RECORD EXTRACTS
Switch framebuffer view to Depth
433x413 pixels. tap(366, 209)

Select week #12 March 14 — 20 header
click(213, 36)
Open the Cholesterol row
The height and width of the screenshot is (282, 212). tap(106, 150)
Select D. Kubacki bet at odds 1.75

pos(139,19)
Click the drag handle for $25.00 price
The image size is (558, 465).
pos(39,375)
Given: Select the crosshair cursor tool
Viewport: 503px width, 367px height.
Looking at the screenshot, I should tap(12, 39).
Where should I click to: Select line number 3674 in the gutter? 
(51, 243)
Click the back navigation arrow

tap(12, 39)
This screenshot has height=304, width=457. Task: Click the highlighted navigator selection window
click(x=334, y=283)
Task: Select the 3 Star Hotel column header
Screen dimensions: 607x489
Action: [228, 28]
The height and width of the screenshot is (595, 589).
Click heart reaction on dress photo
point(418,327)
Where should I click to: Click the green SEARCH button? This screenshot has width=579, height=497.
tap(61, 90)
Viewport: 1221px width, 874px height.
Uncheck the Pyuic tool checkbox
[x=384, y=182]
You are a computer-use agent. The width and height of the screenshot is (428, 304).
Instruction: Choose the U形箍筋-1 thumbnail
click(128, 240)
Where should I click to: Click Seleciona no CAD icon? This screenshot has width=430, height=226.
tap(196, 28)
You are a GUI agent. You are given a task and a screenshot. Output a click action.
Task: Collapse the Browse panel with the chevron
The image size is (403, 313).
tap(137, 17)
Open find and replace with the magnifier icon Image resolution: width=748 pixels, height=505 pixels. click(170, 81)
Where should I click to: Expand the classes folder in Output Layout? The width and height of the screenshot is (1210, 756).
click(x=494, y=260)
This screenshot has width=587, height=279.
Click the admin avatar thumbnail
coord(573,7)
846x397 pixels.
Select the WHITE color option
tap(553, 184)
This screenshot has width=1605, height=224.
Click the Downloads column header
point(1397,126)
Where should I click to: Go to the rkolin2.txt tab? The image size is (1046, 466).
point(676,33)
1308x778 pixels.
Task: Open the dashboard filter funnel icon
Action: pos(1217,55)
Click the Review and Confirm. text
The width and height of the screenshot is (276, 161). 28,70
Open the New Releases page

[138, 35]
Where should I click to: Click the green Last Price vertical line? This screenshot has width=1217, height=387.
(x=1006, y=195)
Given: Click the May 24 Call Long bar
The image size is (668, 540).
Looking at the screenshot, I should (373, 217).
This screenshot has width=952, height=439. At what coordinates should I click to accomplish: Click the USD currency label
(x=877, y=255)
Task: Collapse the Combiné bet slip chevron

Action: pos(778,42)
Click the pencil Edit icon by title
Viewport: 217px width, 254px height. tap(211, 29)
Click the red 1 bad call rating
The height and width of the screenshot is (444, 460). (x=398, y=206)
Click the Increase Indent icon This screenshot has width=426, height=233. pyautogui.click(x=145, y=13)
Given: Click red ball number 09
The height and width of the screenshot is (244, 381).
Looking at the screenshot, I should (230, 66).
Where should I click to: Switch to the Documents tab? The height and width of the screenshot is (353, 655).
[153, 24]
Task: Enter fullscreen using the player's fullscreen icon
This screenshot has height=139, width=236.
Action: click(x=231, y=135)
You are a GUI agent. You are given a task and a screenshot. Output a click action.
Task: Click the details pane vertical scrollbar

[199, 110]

WORK TO COMPLETE
Repeat the whole listing above without any change.

ANSWER BELOW
Switch framebuffer view to Depth
433x413 pixels. tap(366, 209)

Select week #12 March 14 — 20 header
click(213, 36)
Open the Cholesterol row
The height and width of the screenshot is (282, 212). tap(106, 150)
Select D. Kubacki bet at odds 1.75

pos(139,19)
Click the drag handle for $25.00 price
The image size is (558, 465).
pos(39,375)
Given: Select the crosshair cursor tool
Viewport: 503px width, 367px height.
Looking at the screenshot, I should tap(12, 39).
Where should I click to: Select line number 3674 in the gutter? 
(51, 243)
Click the back navigation arrow

tap(12, 39)
This screenshot has height=304, width=457. Task: Click the highlighted navigator selection window
click(x=334, y=283)
Task: Select the 3 Star Hotel column header
Screen dimensions: 607x489
Action: [228, 28]
The height and width of the screenshot is (595, 589).
Click heart reaction on dress photo
point(418,327)
Where should I click to: Click the green SEARCH button? This screenshot has width=579, height=497.
tap(61, 90)
Viewport: 1221px width, 874px height.
Uncheck the Pyuic tool checkbox
[x=384, y=182]
You are a computer-use agent. The width and height of the screenshot is (428, 304).
Instruction: Choose the U形箍筋-1 thumbnail
click(128, 240)
Where should I click to: Click Seleciona no CAD icon? This screenshot has width=430, height=226.
tap(196, 28)
You are a GUI agent. You are given a task and a screenshot. Output a click action.
Task: Collapse the Browse panel with the chevron
The image size is (403, 313).
tap(137, 17)
Open find and replace with the magnifier icon Image resolution: width=748 pixels, height=505 pixels. click(170, 81)
Where should I click to: Expand the classes folder in Output Layout? The width and height of the screenshot is (1210, 756).
click(x=494, y=260)
This screenshot has width=587, height=279.
Click the admin avatar thumbnail
coord(573,7)
846x397 pixels.
Select the WHITE color option
tap(553, 184)
This screenshot has width=1605, height=224.
Click the Downloads column header
point(1397,126)
Where should I click to: Go to the rkolin2.txt tab? The image size is (1046, 466).
point(676,33)
1308x778 pixels.
Task: Open the dashboard filter funnel icon
Action: pos(1217,55)
Click the Review and Confirm. text
The width and height of the screenshot is (276, 161). 28,70
Open the New Releases page

[138, 35]
Where should I click to: Click the green Last Price vertical line? This screenshot has width=1217, height=387.
(x=1006, y=195)
Given: Click the May 24 Call Long bar
The image size is (668, 540).
Looking at the screenshot, I should (373, 217).
This screenshot has width=952, height=439. At what coordinates should I click to accomplish: Click the USD currency label
(x=877, y=255)
Task: Collapse the Combiné bet slip chevron

Action: pos(778,42)
Click the pencil Edit icon by title
Viewport: 217px width, 254px height. tap(211, 29)
Click the red 1 bad call rating
The height and width of the screenshot is (444, 460). (x=398, y=206)
Click the Increase Indent icon This screenshot has width=426, height=233. pyautogui.click(x=145, y=13)
Given: Click red ball number 09
The height and width of the screenshot is (244, 381).
Looking at the screenshot, I should (230, 66).
Where should I click to: Switch to the Documents tab? The height and width of the screenshot is (353, 655).
[153, 24]
Task: Enter fullscreen using the player's fullscreen icon
This screenshot has height=139, width=236.
Action: click(x=231, y=135)
You are a GUI agent. You are given a task and a screenshot. Output a click action.
Task: Click the details pane vertical scrollbar

[199, 110]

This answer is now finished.